Rows from a pointing dataset:
+ + + + + + +

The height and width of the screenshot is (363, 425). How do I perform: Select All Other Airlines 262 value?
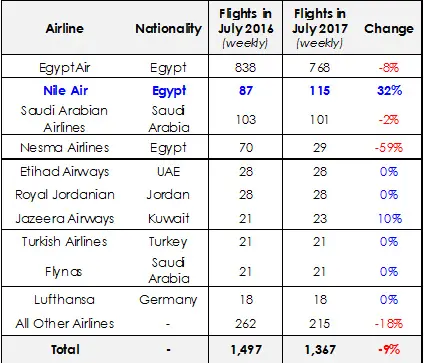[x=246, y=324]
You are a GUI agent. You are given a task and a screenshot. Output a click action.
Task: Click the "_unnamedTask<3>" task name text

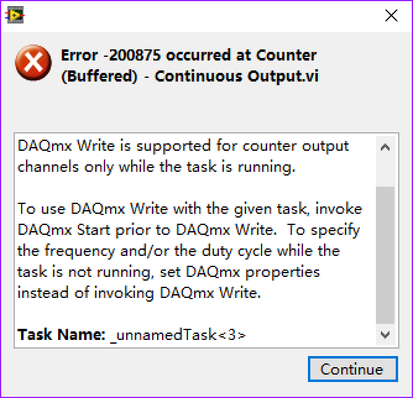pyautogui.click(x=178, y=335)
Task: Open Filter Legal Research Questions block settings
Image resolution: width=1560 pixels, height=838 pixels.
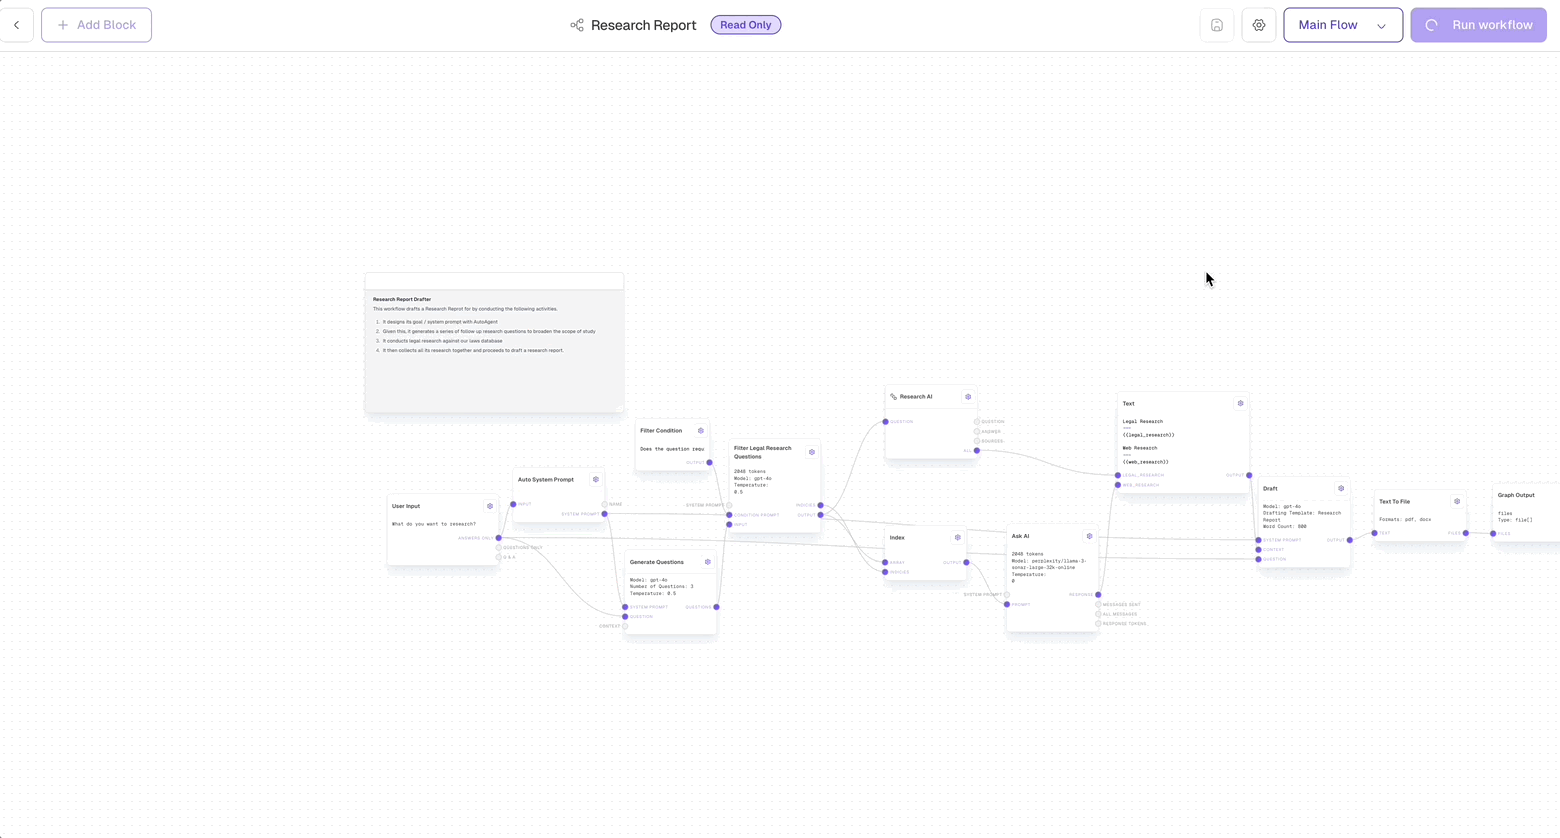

+ + + + + + +

▸ Task objective: Copy the rows from the line holding "You are a GUI" through the last row, inclusive, swapping "Output" for "Produce" and leaving everything else unchanged. Omit the pictures from your answer.

▸ Written reply:
You are a GUI agent. You are given a task and a screenshot. Produce a click action.
Task: Click the "_unnamedTask<3>" task name text

pyautogui.click(x=178, y=335)
Task: Open Filter Legal Research Questions block settings
Image resolution: width=1560 pixels, height=838 pixels.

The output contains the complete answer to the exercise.